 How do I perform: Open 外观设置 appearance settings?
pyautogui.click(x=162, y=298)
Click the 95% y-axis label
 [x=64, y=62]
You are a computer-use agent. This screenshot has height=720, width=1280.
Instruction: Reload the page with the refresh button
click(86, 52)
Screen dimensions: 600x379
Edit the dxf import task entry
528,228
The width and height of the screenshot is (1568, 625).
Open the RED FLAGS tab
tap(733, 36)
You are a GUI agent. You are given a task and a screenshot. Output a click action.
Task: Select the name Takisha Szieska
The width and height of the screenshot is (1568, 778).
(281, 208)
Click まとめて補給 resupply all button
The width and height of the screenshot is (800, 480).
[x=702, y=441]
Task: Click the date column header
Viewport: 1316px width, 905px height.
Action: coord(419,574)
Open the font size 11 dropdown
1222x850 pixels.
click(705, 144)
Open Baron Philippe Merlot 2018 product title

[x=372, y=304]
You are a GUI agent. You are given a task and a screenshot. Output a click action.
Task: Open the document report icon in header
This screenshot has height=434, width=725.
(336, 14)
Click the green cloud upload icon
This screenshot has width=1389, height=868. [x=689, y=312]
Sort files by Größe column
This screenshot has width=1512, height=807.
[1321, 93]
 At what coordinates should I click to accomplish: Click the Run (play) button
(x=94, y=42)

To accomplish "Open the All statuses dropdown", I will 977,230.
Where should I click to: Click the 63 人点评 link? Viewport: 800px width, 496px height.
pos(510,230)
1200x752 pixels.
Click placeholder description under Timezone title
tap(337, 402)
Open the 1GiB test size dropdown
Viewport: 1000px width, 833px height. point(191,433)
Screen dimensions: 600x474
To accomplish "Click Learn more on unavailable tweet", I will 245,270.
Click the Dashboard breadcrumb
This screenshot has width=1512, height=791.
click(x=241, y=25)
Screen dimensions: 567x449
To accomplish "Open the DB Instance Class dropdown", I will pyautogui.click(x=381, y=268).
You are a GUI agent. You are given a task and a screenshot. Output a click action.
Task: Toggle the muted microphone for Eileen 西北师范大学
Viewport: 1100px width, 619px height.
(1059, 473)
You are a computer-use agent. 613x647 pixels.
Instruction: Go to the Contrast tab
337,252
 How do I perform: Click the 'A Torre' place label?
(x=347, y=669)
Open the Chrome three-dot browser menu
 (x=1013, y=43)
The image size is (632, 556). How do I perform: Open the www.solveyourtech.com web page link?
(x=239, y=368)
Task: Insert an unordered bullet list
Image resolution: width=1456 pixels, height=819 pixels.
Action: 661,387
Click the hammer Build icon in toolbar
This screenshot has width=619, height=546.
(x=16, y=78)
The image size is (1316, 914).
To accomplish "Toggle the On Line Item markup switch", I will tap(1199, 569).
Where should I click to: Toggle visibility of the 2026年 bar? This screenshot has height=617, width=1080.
◆ ◆ ◆
**Task description:** Convert everything from the start of the items down to and including the line containing "click(86, 52)" into a numbered list, one line per entry, leaving out any blank lines.

**Response to the exercise:**
1.  How do I perform: Open 外观设置 appearance settings?
2. pyautogui.click(x=162, y=298)
3. Click the 95% y-axis label
4.  [x=64, y=62]
5. You are a computer-use agent. This screenshot has height=720, width=1280.
6. Instruction: Reload the page with the refresh button
7. click(86, 52)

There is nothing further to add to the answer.